Succession ininterrompue d’hymnes imparables flirtant avec le psyché, le rock, la cold-wave, la pop, l’éléctro et l’exotica, Goodbye fait l’effet d’une véritable bombe et propulse Koudlam en Rimbaud des temps modernes, poète-crooner décadent et sulfureux d’un monde au bord du chaos qui n’a pourtant jamais semblé si beau. La machine médiatique est en marche, et rien ne semble pouvoir l’arrêter si ce n’est l’artiste lui-même. Après une série de concerts en solo simplement armé d’un laptop et d’un micro, l’artiste se fait rare, délivrant seulement un EP 4 titres (Alcoholic’s Hymns) et une collaboration avec le duo Scratch Massive le temps d’un titre mémorable, Waiting For a Sign. Dixit Koudlam : « Je ne voulais pas faire un Goodbye 2, j’avais vraiment besoin de faire quelque chose de différent, d’explorer d’autres voies. »

Direction Benidorm, ville espagnole symbole d’un tourisme low-cost balnéaire et surbétonné, regroupant le plus grand nombre de gratte-ciels par habitant d’Europe, Benidorm est décrite par Koudlam comme une sorte de « cour des miracles » « des familles avec leurs landaus passent devant des nains et des prostituées. Ça a un côté Babylone, grotesque, et en même temps hyper troublant, hyper beau… Et puis ces tours gigantesques, avec une architecture tout en angles et en diagonales, il y a un côté futuriste, intemporel, et en même temps un peu pété, déclinant ». Un cadre idéal pour l’artiste. « J’étais en quête d’un espèce d’écrin, de décor pour ma musique. Avant même d’y aller, j’avais envie de faire une sorte de BO de science-fiction, et ça m’a semblé la ville parfaite pour ça, j’arrivais facilement à imaginer cette ville à une autre époque, dans les temps futurs… Rien que le mot Benidorm, pour moi, ça évoquait plein de choses, ça sonnait comme un personnage mythique, le dieu obèse de notre société régnant sur une ville de tours, je trouvais ça parfait. En plus j’avais cette espèce de fantasme depuis longtemps de vivre au sommet d’une tour avec juste le minimum vital… Finalement, j’en suis peu sorti d’ailleurs, je suis resté très cloisonné. »

Tout pour rien

Comme un écho à ce cadre décadent, la musique de Benidorm Dream semble d’ailleurs un peu souillée par rapport à celle de Goodbye. Si l’on y retrouve la même quête d’absolu, de démesure quasi mystique, cette dernière passe désormais par le biais de sonorités nettement plus "cheap", empruntées à la trance, au jumpstyle, au R’n’B sous autotune… « Avant d’aller dans des fêtes gabber en Hollande et en Allemagne pour tourner le clip de Negative Creep avec Jamie Harley, j’ai regardé beaucoup de vidéos de jumpstyle, avec ces gamins qui dansent à quinze dans des terrains vagues, sous des ponts… Dans cette musique, il y a un côté hyper véner’, mais toujours avec une mélodie hyper-triste, épique, héroïque, c’est vraiment touchant. »

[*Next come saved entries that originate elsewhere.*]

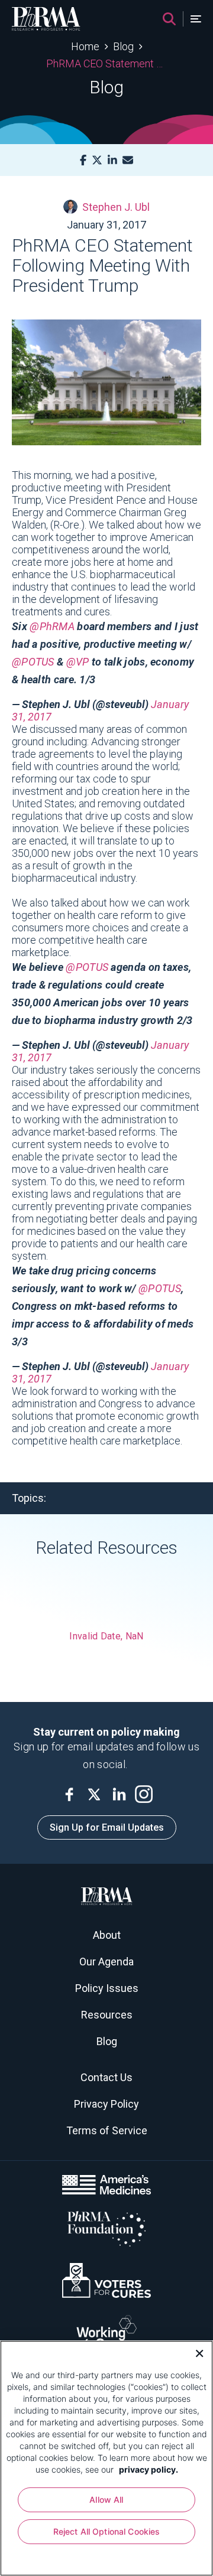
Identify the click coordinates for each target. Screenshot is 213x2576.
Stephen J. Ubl (116, 207)
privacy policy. (148, 2469)
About (107, 1935)
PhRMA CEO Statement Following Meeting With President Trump (106, 63)
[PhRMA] (46, 19)
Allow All (106, 2500)
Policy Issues (106, 1988)
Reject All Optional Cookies (106, 2531)
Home (85, 46)
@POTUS (33, 662)
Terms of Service (106, 2130)
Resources (107, 2014)
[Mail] (127, 160)
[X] (97, 160)
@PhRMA (52, 626)
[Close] (195, 2352)
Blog (123, 46)
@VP (77, 662)
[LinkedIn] (112, 160)
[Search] (169, 18)
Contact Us (106, 2077)
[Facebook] (83, 160)
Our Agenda (106, 1961)
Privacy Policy (106, 2104)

Comme si la fuite vers un ailleurs idéalisé était désormais impossible, et que la seule solution restante était désormais de se confronter à l’hystérie du monde pour mieux la transcender. Une interprétation parmi d’autres, qui ne doit pas pour autant masquer l’essentiel : cinq ans après la sortie de son précédent album, la musique de Koudlam n’a rien perdu de sa pertinence et de son urgence. Son concert de samedi au Ciel, accompagné cette fois de deux musiciens et d’un ingénieur son, devrait en constituer une nouvelle démonstration.

Koudlam, samedi 15 novembre  à 20h30, au Ciel. Complet.